(Recorded data)

━━━━

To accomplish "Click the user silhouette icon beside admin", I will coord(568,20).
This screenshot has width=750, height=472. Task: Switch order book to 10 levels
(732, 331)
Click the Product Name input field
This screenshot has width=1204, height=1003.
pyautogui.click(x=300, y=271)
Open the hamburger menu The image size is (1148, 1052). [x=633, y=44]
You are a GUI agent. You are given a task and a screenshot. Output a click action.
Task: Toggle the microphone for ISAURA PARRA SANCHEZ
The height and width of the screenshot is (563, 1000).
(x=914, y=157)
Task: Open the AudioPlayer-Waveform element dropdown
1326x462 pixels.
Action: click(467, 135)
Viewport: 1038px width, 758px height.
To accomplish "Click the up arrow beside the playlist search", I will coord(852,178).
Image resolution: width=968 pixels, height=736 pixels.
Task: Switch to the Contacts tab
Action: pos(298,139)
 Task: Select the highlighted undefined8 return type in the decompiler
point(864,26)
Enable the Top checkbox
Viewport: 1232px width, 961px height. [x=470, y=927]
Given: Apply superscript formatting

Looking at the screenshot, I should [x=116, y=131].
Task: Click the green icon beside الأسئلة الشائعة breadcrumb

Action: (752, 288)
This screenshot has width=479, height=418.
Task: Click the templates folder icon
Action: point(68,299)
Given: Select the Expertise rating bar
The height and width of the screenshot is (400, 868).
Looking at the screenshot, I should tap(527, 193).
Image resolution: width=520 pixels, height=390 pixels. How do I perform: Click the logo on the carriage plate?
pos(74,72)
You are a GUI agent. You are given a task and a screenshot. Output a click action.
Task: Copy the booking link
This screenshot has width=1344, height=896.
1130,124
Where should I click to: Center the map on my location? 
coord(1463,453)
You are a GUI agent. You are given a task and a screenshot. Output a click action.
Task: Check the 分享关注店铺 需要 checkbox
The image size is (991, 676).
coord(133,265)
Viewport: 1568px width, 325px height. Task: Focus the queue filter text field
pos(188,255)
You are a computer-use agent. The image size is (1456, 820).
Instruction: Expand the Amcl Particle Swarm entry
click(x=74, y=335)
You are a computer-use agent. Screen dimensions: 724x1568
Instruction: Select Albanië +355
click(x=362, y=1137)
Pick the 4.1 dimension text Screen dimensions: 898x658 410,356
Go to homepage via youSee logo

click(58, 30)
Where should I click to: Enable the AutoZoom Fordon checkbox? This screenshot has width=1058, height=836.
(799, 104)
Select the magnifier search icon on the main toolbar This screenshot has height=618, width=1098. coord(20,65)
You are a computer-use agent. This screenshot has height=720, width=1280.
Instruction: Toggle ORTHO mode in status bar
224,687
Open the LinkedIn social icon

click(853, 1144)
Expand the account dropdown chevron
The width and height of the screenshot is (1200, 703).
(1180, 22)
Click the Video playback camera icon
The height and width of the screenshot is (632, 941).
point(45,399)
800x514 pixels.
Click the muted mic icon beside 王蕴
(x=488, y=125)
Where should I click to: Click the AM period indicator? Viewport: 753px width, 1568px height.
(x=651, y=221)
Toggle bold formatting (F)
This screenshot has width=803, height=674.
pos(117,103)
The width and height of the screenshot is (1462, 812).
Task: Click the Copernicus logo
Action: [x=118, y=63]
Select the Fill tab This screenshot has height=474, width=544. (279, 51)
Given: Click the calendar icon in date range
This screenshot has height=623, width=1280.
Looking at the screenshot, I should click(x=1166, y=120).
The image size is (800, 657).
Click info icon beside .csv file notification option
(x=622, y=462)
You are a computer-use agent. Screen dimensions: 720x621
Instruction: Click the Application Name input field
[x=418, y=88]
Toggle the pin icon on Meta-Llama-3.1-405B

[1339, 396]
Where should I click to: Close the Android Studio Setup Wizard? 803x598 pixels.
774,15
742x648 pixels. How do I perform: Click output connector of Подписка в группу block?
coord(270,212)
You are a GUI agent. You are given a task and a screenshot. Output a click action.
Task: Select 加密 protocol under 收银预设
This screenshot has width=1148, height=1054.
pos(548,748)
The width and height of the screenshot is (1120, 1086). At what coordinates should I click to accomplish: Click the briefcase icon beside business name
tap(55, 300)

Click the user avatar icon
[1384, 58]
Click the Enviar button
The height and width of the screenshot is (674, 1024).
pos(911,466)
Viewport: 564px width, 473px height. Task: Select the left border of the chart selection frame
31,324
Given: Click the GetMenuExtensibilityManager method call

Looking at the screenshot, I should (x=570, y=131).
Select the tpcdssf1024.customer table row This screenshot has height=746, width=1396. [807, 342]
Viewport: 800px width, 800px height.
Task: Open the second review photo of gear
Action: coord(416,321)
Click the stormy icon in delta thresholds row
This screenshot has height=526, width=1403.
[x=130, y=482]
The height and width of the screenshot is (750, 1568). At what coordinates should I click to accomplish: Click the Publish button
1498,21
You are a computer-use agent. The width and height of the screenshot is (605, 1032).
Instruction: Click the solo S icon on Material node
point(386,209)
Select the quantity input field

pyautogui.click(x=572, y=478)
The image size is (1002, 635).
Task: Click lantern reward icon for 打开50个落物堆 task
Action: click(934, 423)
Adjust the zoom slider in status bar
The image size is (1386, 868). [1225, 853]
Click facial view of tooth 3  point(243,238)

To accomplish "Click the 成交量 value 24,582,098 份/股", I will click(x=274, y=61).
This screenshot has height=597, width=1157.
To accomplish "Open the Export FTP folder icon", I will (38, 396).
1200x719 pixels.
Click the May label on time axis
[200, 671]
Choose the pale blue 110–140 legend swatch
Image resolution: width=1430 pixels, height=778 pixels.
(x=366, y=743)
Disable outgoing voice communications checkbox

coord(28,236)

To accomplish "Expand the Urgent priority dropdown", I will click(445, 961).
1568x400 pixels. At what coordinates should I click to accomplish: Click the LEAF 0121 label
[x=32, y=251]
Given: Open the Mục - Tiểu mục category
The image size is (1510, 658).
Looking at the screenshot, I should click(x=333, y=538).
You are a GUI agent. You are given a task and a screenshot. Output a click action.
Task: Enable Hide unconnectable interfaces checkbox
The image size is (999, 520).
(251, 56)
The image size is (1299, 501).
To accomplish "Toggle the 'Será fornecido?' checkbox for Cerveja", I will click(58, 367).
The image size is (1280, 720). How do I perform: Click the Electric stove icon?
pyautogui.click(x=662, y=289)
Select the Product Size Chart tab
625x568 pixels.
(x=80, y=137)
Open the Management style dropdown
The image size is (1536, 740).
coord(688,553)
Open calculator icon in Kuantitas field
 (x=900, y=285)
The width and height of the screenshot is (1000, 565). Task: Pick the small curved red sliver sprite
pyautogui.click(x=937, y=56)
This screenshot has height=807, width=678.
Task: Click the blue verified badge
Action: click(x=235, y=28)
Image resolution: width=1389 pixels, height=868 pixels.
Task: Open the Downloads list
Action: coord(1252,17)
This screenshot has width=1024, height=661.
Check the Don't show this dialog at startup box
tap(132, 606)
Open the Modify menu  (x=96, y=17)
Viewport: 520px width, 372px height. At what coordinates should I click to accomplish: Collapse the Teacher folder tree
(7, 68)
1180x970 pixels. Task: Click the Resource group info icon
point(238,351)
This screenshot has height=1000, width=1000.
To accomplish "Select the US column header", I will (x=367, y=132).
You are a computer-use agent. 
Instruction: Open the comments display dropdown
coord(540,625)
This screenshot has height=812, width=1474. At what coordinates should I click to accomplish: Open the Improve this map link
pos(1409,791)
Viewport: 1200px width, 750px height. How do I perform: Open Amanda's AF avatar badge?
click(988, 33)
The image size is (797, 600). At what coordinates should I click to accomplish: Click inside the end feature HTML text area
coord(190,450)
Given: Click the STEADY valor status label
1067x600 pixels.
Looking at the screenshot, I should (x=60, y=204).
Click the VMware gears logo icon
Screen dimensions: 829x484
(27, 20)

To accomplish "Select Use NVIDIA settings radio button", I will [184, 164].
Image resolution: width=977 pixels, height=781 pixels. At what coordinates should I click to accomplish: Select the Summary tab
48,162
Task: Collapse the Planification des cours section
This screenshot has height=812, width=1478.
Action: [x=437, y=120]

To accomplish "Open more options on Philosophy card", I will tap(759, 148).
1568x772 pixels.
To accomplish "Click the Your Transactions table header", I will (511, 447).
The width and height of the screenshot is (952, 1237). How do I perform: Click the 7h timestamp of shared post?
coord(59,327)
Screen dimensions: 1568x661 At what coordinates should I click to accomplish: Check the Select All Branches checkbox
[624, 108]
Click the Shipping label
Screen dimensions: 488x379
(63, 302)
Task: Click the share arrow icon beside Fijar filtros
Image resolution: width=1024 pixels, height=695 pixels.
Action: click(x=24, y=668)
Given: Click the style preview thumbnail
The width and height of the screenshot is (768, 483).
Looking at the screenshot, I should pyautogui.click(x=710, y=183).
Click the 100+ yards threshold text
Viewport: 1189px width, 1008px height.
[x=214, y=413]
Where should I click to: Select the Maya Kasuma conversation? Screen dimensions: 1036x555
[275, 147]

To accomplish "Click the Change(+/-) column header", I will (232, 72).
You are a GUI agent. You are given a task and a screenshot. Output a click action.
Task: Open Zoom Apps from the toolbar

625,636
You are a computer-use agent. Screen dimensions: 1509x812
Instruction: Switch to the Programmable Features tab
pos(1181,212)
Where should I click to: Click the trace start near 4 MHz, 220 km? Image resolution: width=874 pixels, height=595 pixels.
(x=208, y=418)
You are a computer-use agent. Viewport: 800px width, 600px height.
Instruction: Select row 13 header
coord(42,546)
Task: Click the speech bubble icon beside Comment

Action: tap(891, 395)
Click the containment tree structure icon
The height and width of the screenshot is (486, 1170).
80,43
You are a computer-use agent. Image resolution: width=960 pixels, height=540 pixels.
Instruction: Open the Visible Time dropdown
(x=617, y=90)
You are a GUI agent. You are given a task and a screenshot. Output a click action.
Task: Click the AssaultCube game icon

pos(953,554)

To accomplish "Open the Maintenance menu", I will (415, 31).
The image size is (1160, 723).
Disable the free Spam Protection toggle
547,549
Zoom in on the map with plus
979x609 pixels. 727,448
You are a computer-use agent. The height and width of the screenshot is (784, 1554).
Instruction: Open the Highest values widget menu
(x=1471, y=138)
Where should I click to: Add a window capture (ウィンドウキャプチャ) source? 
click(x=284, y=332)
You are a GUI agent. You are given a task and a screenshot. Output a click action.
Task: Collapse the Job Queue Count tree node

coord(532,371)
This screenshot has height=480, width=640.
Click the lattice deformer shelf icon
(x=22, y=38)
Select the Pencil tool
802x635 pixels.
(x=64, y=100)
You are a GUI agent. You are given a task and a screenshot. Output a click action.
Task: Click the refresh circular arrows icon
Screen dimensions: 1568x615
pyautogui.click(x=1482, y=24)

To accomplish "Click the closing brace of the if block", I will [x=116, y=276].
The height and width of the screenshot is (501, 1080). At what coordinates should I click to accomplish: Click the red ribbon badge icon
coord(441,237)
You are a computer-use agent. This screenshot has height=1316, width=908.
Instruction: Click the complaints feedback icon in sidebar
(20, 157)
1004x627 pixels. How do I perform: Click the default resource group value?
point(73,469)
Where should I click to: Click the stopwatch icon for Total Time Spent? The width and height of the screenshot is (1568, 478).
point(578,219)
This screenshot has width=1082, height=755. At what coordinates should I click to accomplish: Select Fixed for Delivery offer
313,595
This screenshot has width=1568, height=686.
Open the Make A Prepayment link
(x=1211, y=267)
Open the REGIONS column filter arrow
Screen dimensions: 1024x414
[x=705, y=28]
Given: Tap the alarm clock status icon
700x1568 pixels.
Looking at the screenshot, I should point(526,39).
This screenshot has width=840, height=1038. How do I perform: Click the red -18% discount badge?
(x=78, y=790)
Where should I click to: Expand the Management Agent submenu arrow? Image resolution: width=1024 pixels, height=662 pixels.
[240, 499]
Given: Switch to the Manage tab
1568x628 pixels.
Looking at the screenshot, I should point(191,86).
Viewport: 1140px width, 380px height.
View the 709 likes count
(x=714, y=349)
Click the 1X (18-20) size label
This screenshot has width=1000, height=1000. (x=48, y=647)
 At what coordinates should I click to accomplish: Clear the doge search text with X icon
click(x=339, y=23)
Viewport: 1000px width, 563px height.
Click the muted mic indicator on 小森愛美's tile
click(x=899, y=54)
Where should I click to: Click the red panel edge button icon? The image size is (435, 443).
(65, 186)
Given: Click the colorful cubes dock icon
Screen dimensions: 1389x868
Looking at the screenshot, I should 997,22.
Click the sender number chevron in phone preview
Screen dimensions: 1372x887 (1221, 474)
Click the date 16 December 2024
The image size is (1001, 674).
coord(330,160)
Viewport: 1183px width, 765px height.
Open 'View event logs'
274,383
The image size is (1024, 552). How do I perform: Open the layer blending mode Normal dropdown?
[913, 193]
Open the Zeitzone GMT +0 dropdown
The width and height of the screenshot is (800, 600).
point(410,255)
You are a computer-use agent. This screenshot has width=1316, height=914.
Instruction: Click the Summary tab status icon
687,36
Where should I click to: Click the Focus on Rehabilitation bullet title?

━━━━

Go through the records and copy each line with "style" in it.

Open the Management style dropdown
Given: Click the style preview thumbnail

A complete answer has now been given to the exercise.